*Interface element records*
* begin *
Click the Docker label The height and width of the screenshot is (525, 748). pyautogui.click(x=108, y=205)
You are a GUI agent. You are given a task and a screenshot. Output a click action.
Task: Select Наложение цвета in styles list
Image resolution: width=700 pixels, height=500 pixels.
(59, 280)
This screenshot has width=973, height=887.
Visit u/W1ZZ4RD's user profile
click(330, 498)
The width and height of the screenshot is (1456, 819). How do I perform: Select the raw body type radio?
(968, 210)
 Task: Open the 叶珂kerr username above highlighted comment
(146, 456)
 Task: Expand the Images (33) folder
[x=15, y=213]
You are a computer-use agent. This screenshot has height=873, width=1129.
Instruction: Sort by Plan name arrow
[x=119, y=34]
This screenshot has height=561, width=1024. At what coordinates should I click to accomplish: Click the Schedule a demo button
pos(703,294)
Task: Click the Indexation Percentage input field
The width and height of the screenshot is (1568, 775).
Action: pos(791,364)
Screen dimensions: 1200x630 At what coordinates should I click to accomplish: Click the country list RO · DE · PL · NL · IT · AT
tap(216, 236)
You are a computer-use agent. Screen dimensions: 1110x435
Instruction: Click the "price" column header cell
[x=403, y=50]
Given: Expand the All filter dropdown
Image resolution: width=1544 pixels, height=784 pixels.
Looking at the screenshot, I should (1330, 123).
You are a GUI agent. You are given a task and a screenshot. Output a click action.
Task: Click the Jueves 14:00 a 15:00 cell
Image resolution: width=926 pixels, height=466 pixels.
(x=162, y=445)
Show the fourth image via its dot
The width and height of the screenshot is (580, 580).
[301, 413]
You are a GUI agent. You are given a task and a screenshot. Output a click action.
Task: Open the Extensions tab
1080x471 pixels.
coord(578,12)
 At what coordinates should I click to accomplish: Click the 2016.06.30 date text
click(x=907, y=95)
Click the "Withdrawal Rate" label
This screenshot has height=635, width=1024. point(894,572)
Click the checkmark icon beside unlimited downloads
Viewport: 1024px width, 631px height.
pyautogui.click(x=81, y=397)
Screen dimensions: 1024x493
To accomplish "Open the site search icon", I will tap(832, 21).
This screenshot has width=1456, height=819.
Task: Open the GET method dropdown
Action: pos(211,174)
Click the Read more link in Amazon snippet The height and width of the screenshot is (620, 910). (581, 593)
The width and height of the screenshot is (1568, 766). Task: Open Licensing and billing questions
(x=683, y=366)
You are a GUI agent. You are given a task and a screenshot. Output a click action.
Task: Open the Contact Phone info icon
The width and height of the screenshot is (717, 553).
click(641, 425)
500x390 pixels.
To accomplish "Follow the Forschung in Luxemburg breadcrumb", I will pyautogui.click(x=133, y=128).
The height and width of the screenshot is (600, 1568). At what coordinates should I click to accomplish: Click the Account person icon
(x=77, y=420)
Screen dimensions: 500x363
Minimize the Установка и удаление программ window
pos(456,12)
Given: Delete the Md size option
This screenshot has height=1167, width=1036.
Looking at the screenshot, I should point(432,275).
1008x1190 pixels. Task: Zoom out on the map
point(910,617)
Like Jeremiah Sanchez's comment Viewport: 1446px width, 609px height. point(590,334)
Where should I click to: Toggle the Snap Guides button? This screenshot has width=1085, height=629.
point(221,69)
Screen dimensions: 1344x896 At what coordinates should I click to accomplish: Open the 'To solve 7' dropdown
* end *
*What you will do*
List every line in the records above that contains the word "Instruction". Case matters.

*Result of this exercise*
Instruction: Sort by Plan name arrow
Instruction: Click the "price" column header cell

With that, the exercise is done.